**MATERIAL FOR THIS TASK**
# # #
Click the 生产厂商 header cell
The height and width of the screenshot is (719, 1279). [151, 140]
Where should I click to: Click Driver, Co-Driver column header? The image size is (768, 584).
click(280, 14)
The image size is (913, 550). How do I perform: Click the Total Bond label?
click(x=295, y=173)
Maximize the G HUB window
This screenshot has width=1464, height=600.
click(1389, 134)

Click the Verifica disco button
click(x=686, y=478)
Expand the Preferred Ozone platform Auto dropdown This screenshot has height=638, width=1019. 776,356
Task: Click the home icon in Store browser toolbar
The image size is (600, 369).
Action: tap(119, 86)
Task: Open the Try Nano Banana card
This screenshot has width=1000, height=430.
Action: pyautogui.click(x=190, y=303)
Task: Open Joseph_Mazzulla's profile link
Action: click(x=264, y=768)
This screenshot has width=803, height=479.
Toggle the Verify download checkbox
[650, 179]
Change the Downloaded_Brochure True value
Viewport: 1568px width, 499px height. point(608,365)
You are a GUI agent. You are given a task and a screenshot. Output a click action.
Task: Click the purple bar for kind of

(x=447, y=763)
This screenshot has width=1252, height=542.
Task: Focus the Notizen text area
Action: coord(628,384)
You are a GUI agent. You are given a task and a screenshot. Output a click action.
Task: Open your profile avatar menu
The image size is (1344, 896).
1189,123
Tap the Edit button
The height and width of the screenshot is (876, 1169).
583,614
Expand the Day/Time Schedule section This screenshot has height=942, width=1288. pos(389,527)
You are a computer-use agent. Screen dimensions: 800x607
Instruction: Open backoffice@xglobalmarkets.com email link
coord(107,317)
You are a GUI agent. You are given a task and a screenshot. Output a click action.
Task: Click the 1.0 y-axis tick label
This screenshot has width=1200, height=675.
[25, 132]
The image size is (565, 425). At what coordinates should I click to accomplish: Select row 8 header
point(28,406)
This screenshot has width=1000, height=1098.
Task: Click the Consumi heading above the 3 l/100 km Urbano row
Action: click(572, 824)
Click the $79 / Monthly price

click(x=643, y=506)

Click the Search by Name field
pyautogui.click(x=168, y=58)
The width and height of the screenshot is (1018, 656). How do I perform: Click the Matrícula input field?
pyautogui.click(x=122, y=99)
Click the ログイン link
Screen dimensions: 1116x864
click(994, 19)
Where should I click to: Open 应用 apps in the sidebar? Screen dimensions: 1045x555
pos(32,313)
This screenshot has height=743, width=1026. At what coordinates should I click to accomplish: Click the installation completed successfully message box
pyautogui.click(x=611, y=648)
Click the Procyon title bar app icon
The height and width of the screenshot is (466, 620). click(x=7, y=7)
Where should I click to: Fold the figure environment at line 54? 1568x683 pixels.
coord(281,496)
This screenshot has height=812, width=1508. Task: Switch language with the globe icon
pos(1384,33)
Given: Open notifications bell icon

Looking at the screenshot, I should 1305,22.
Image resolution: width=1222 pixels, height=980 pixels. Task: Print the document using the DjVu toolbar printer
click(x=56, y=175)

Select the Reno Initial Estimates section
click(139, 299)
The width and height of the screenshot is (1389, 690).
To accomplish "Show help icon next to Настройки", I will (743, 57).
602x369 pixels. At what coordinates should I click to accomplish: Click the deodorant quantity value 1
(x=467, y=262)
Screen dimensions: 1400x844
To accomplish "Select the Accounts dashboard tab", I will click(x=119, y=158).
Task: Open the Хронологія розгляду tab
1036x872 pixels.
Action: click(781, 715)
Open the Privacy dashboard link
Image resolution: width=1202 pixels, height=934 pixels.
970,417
# # #
**YOUR INSTRUCTIONS**
Print the entries again so that each one matches exactly.

**RESPONSE BOX**
Click the 生产厂商 header cell
The height and width of the screenshot is (719, 1279). [151, 140]
Where should I click to: Click Driver, Co-Driver column header? The image size is (768, 584).
click(280, 14)
The image size is (913, 550). How do I perform: Click the Total Bond label?
click(x=295, y=173)
Maximize the G HUB window
This screenshot has width=1464, height=600.
click(1389, 134)

Click the Verifica disco button
click(x=686, y=478)
Expand the Preferred Ozone platform Auto dropdown This screenshot has height=638, width=1019. 776,356
Task: Click the home icon in Store browser toolbar
The image size is (600, 369).
Action: tap(119, 86)
Task: Open the Try Nano Banana card
This screenshot has width=1000, height=430.
Action: pyautogui.click(x=190, y=303)
Task: Open Joseph_Mazzulla's profile link
Action: click(x=264, y=768)
This screenshot has width=803, height=479.
Toggle the Verify download checkbox
[650, 179]
Change the Downloaded_Brochure True value
Viewport: 1568px width, 499px height. point(608,365)
You are a GUI agent. You are given a task and a screenshot. Output a click action.
Task: Click the purple bar for kind of

(x=447, y=763)
This screenshot has width=1252, height=542.
Task: Focus the Notizen text area
Action: coord(628,384)
You are a GUI agent. You are given a task and a screenshot. Output a click action.
Task: Open your profile avatar menu
The image size is (1344, 896).
1189,123
Tap the Edit button
The height and width of the screenshot is (876, 1169).
583,614
Expand the Day/Time Schedule section This screenshot has height=942, width=1288. pos(389,527)
You are a computer-use agent. Screen dimensions: 800x607
Instruction: Open backoffice@xglobalmarkets.com email link
coord(107,317)
You are a GUI agent. You are given a task and a screenshot. Output a click action.
Task: Click the 1.0 y-axis tick label
This screenshot has width=1200, height=675.
[25, 132]
The image size is (565, 425). At what coordinates should I click to accomplish: Select row 8 header
point(28,406)
This screenshot has width=1000, height=1098.
Task: Click the Consumi heading above the 3 l/100 km Urbano row
Action: click(572, 824)
Click the $79 / Monthly price

click(x=643, y=506)

Click the Search by Name field
pyautogui.click(x=168, y=58)
The width and height of the screenshot is (1018, 656). How do I perform: Click the Matrícula input field?
pyautogui.click(x=122, y=99)
Click the ログイン link
Screen dimensions: 1116x864
click(994, 19)
Where should I click to: Open 应用 apps in the sidebar? Screen dimensions: 1045x555
pos(32,313)
This screenshot has height=743, width=1026. At what coordinates should I click to accomplish: Click the installation completed successfully message box
pyautogui.click(x=611, y=648)
Click the Procyon title bar app icon
The height and width of the screenshot is (466, 620). click(x=7, y=7)
Where should I click to: Fold the figure environment at line 54? 1568x683 pixels.
coord(281,496)
This screenshot has height=812, width=1508. Task: Switch language with the globe icon
pos(1384,33)
Given: Open notifications bell icon

Looking at the screenshot, I should 1305,22.
Image resolution: width=1222 pixels, height=980 pixels. Task: Print the document using the DjVu toolbar printer
click(x=56, y=175)

Select the Reno Initial Estimates section
click(139, 299)
The width and height of the screenshot is (1389, 690).
To accomplish "Show help icon next to Настройки", I will (743, 57).
602x369 pixels. At what coordinates should I click to accomplish: Click the deodorant quantity value 1
(x=467, y=262)
Screen dimensions: 1400x844
To accomplish "Select the Accounts dashboard tab", I will click(x=119, y=158).
Task: Open the Хронологія розгляду tab
1036x872 pixels.
Action: click(781, 715)
Open the Privacy dashboard link
Image resolution: width=1202 pixels, height=934 pixels.
970,417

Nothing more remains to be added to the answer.